ACTIVITY: Leaving the pictures aside, return all of the data below exactly.

DATA RECORDS:
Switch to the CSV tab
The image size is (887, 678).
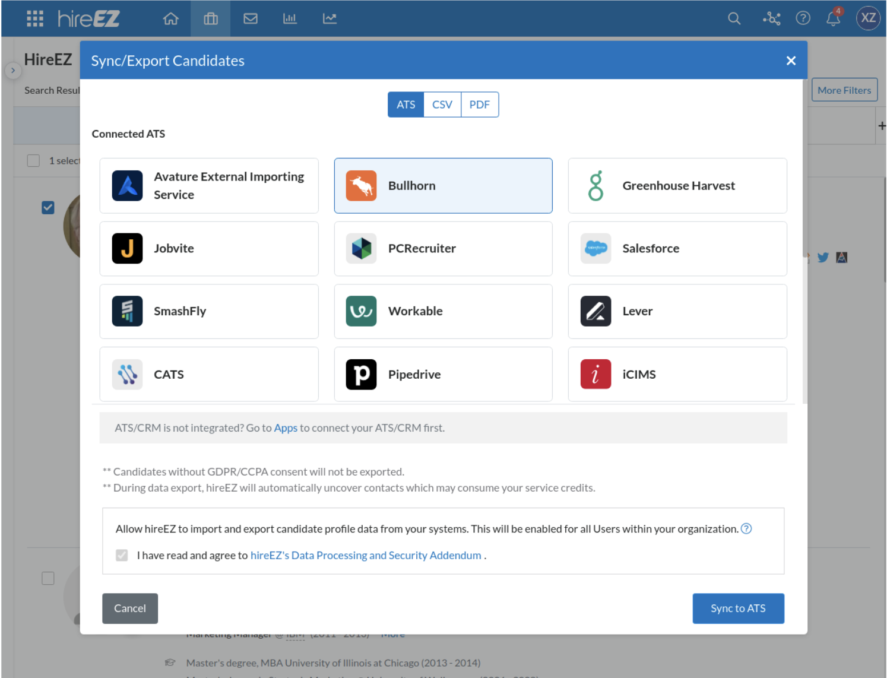[442, 104]
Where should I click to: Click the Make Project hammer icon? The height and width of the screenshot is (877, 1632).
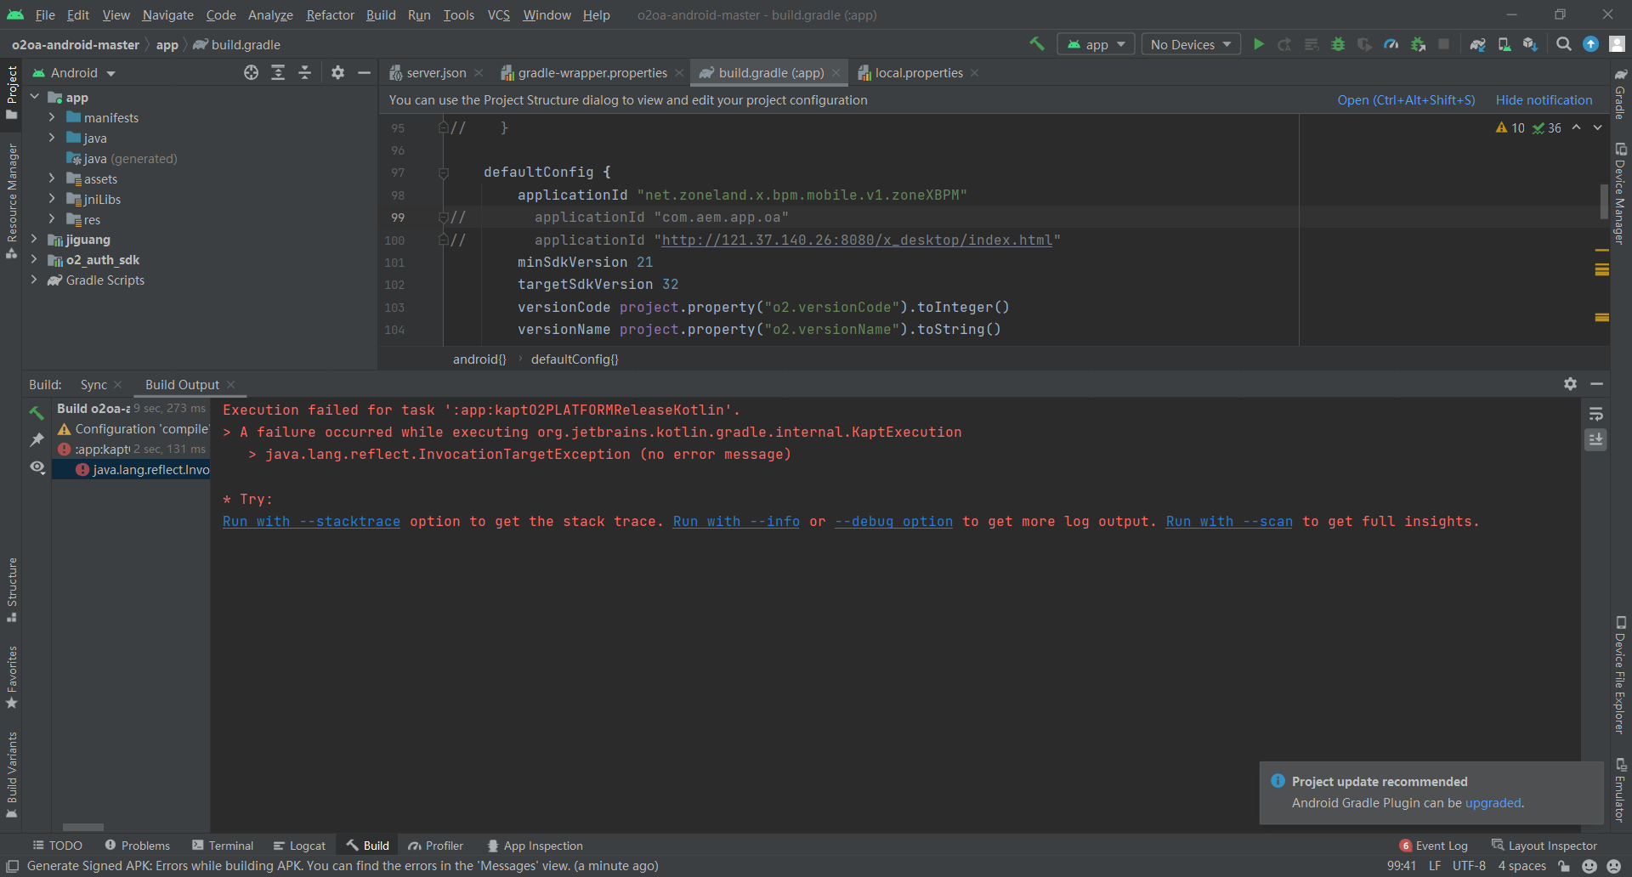point(1036,44)
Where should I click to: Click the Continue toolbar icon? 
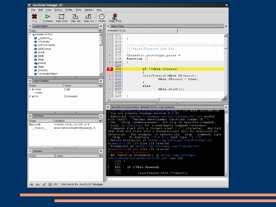coord(48,17)
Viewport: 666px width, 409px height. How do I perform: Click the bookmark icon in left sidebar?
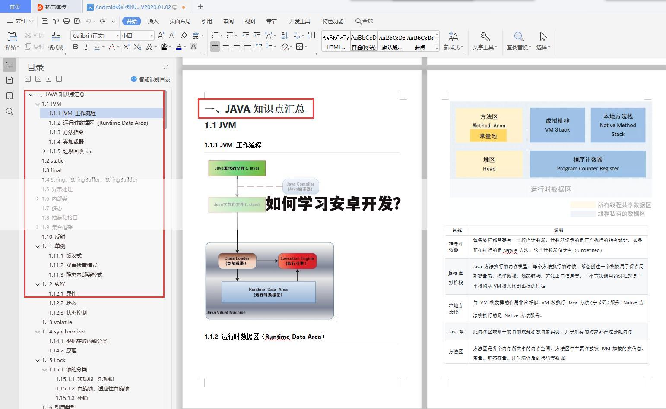[x=10, y=96]
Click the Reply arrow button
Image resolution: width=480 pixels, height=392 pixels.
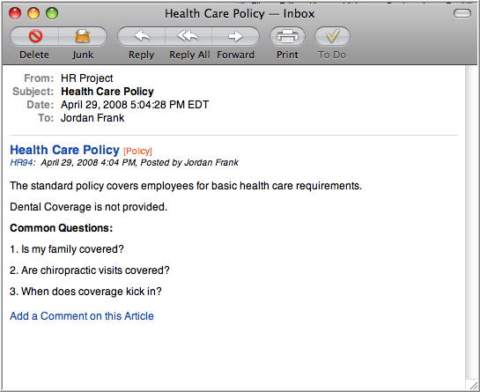coord(142,36)
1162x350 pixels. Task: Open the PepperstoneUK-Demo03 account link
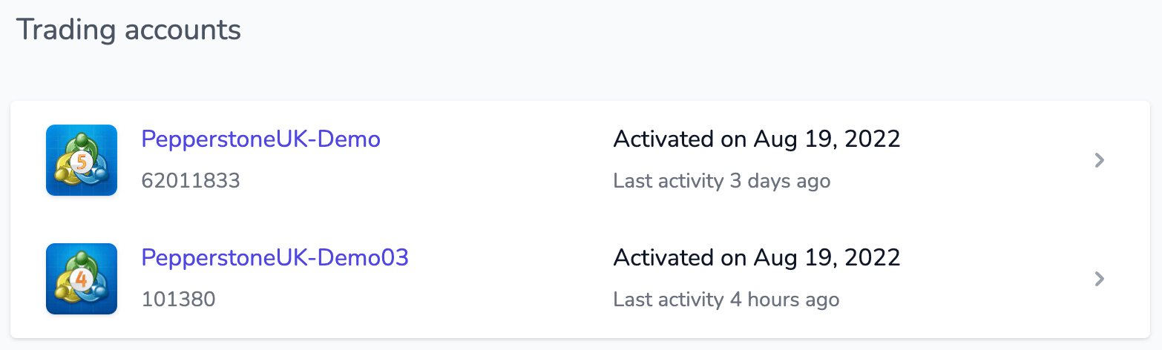pyautogui.click(x=275, y=258)
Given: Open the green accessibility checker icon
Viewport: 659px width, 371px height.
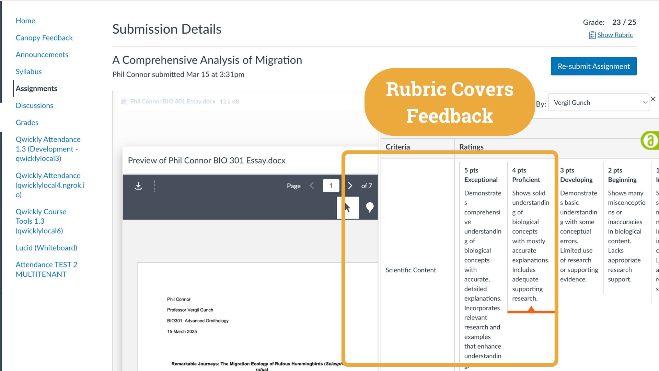Looking at the screenshot, I should pos(650,140).
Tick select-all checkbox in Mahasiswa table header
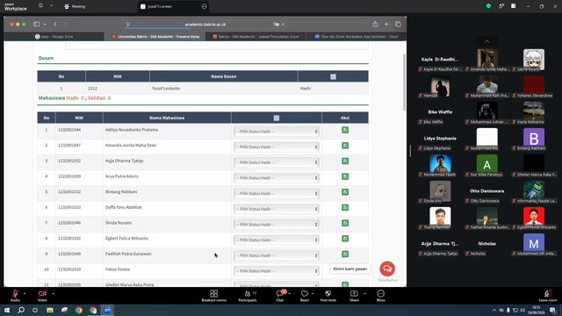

TASK RESPONSE:
Switch to the CSV tab
The image size is (887, 678).
[442, 104]
Where should I click to: Click the Make Project hammer icon? The height and width of the screenshot is (877, 1632).
point(1036,44)
Where should I click to: Click the Continue toolbar icon? 
coord(48,17)
Viewport: 666px width, 409px height. How do I perform: Click the bookmark icon in left sidebar?
[x=10, y=96]
Click the Reply arrow button
Image resolution: width=480 pixels, height=392 pixels.
coord(142,36)
1162x350 pixels. Task: Open the PepperstoneUK-Demo03 account link
pyautogui.click(x=275, y=258)
Given: Open the green accessibility checker icon
Viewport: 659px width, 371px height.
Looking at the screenshot, I should pos(650,140).
Tick select-all checkbox in Mahasiswa table header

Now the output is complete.